Background: The Nordic Lymphoma Group has shown that adding cytarabine (AraC) and rituximab (R) to high dose CHOP and autologous stem cell transplantation increases response rate, event free survival (EFS), progression free survival (PFS) and overall survival (OS) of patients (pts) with MCL < 65 years (Geisler et al, Blood 2008). About 50% of pts with MCL are older than 65 years. Most of them are not candidates for high dose chemotherapy or transplantations and no satisfactory standard treatment is known for them. In this prospective pilot trial for elderly pts we explored the feasibility and efficacy of a prolonged standard dose induction treatment (10 cycles) with potentially synergistic combinations followed by R maintenance.

Methods: Eligible were pts with histologically confirmed MCL (WHO criteria), CD5+, CD19/20+, cyclinD1+, age > 65 years, with adequate organ functions and performance status < 4. Induction: standard dose R-CHOP (cycles 1, 3, 5), R-AraC (R 375mg/m2 x 1, AraC 1g/m2 4 doses with 12 hrs intervals, cycles 2, 4), R-AraC with fludarabine (F) (2 doses of F 25 mg/m2, cycles 6 – 8), CHOP (cycles 9–10). Maintenance for pts with CR/PR: R 375 mg/m2 bimonthly x 12. Diagnostic workup included physical examination, CT scan, histological lymph node biopsy, bone marrow aspiration and biopsy, and immunohistology or flow cytometry of the diagnostic material. Endoscopies were performed for symptomatic patients. Responses were evaluated according to revised criteria (Cheson et al JCO 2007) after 5th, 8th, 10th cycles and after that every 6 months.
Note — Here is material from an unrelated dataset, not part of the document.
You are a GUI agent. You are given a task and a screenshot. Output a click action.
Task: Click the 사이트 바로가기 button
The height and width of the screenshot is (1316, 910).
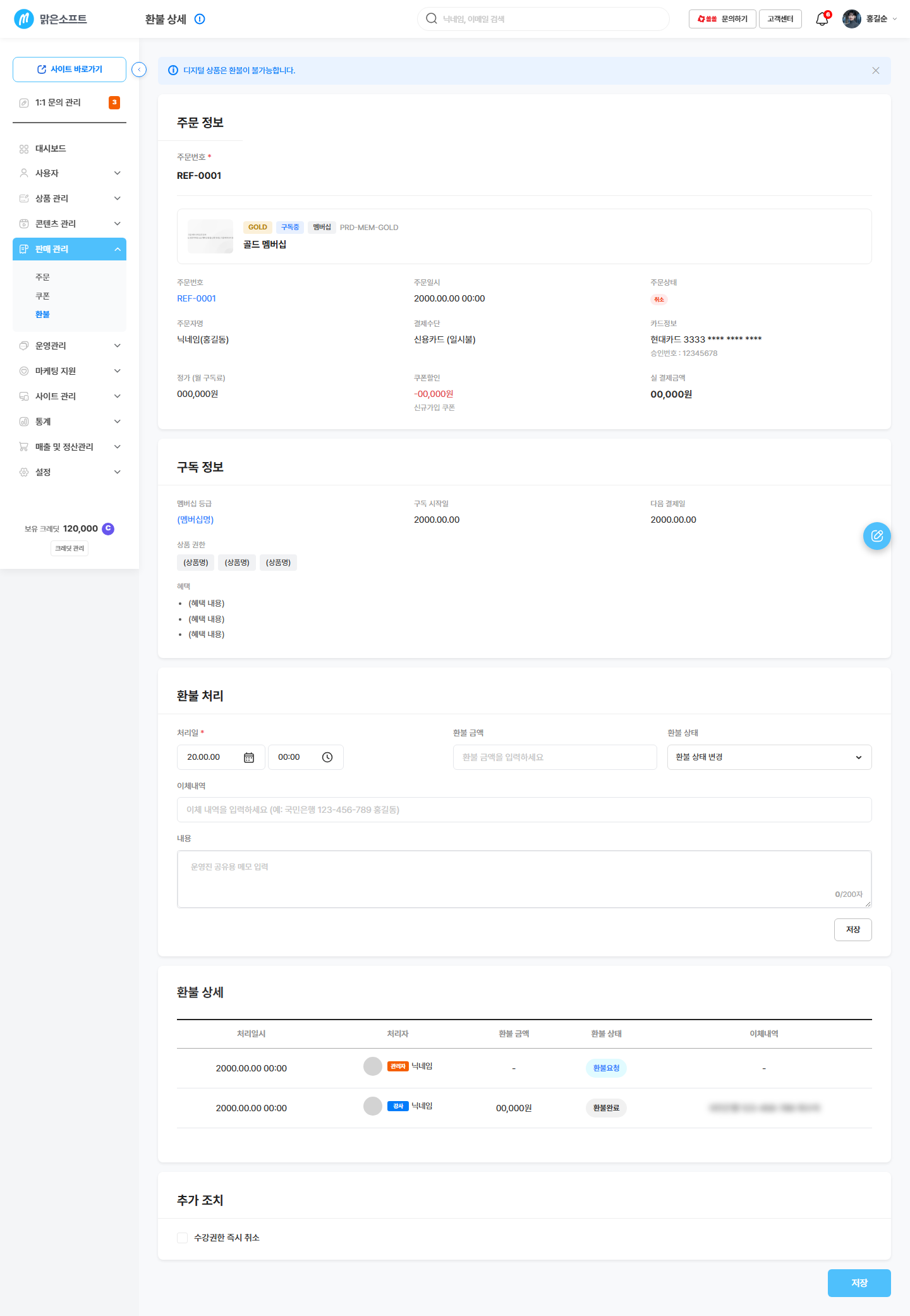coord(70,70)
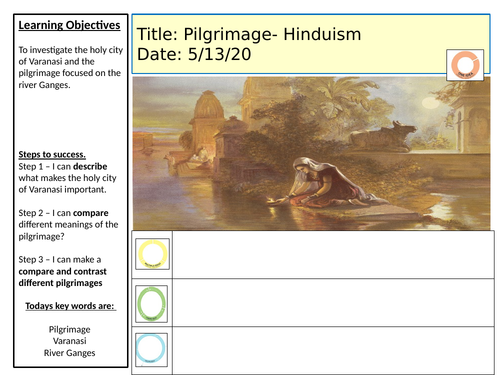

Results: Thirty four pts were recruited. Age median 74 years (67–79 years). Performance status 0 n=12, 1 n=16, 2 n=3, 3 n=3. Stage IIA n=1, IVA n=20, IVB n=13. International prognostic index IPI 2 n=10, 3 n=13, 4 n=9, 5 n=2. Response to induction: CR 23, CRu 6, PR 3, PD 1, not evaluable 1. The response of 7 pts improved with cycles 6 to 8 (R-AraC with F). At diagnosis 32 pts had bone marrow involvement. At best response 24/25 pts with bone marrow involvement studied and CR (n=17), CRu (n=6) or PR (CTscan positive, n=1) were negative in flow cytometry (sensitivity 10−3–10−4). One patient with PR had residual MCL in flow cytometry. Median follow-up time of living patients is 26 months, range 6–43 months. There have been 8 events: progression or relapse 4, secondary AML 1, sudden cardiac death in CR 1, and 2 responding patients withdrew their concents. At 30 months EFS is 72%, PFS 77%, time to progression 85%, and OS 80%. Three pts have discontinued induction after 6,7 or 8 cycles due to toxicity but remain in CR. Infections grade 3 occurred in 8 pts and grade 4 in 1 patient. Eight pts have had transient neutropenia < 0.5 x 109/l during maintenance treatment.

Conclusions: Elderly patients with MCL and with good performance status could be treated relatively intensively with moderate toxicity when supported with G-CSF. In historical comparison to CHOP, R, AraC and F increase response rate and prolong PFS, TTP and OS. Flow cytometry is a powerful tool to study bone marrow involvement at diagnosis and minimal residual disease. A longer follow-up is needed to evaluate the maintenance treatment but several patients have developed transient grade 4 neutropenia during maintenance treatment after this induction schedule.

Disclosures: No relevant conflicts of interest to declare.